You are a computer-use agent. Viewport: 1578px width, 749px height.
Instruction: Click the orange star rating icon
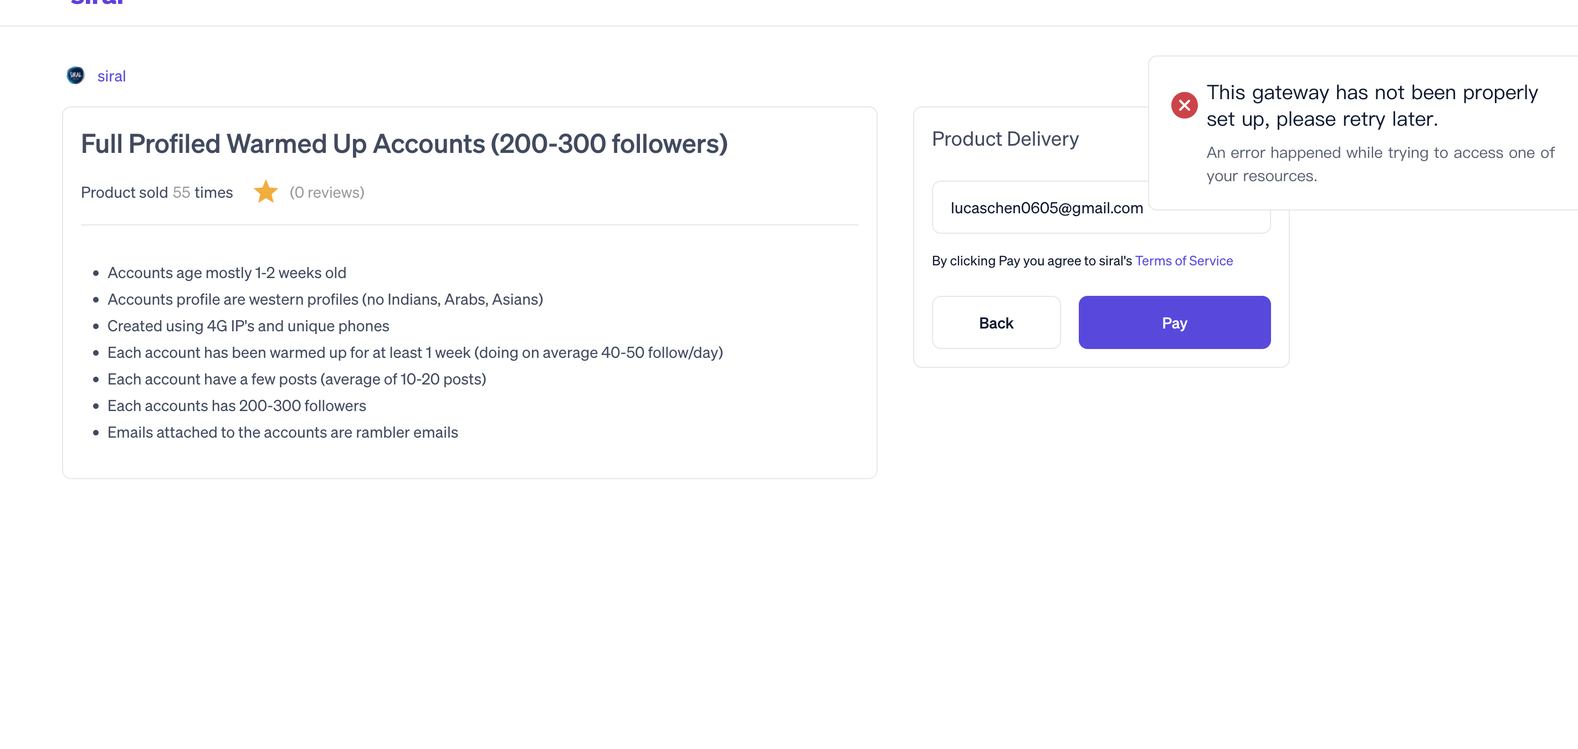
------------------------------------------------
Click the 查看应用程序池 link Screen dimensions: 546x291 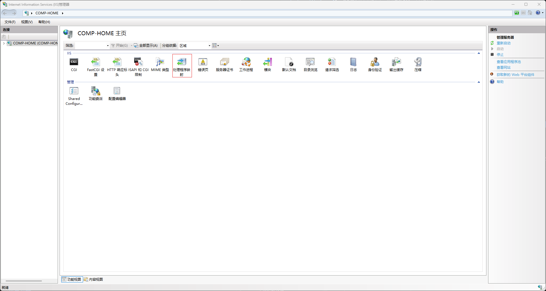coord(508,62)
------------------------------------------------
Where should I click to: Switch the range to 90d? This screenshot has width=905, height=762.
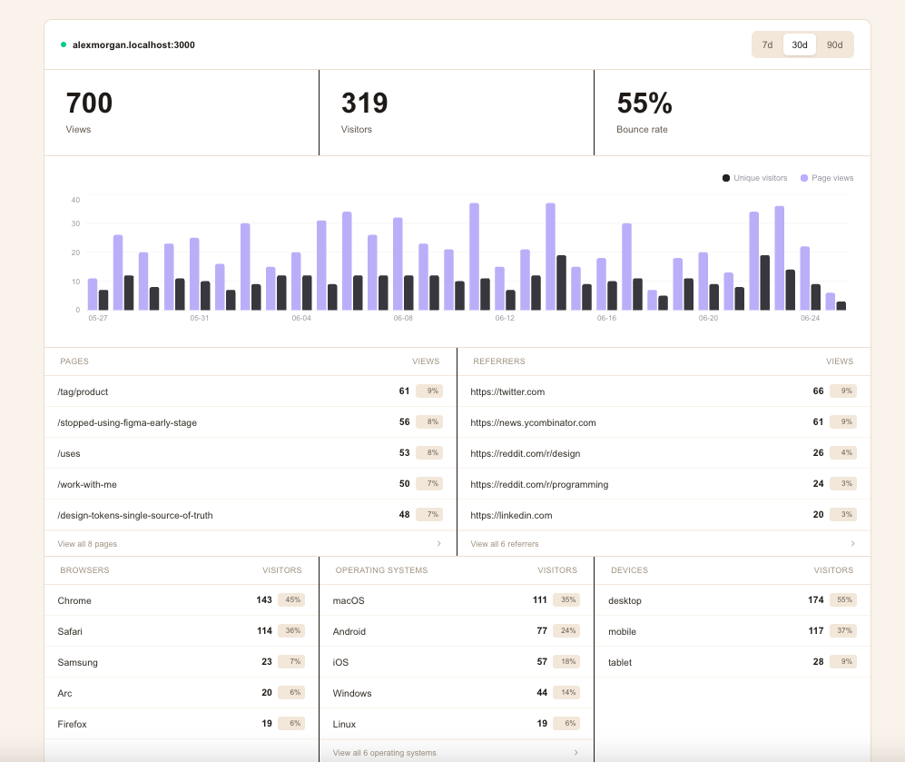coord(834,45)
------------------------------------------------
Your instructions ▸
Update the part of the rows that opens with the line containing "Where should I" and closes with the line containing "coord(834,45)", replacing "90d" with "30d" and keeping everything else the same. Leave the pictures out of your answer.

Complete response ▸
Where should I click to: Switch the range to 30d? This screenshot has width=905, height=762.
coord(834,45)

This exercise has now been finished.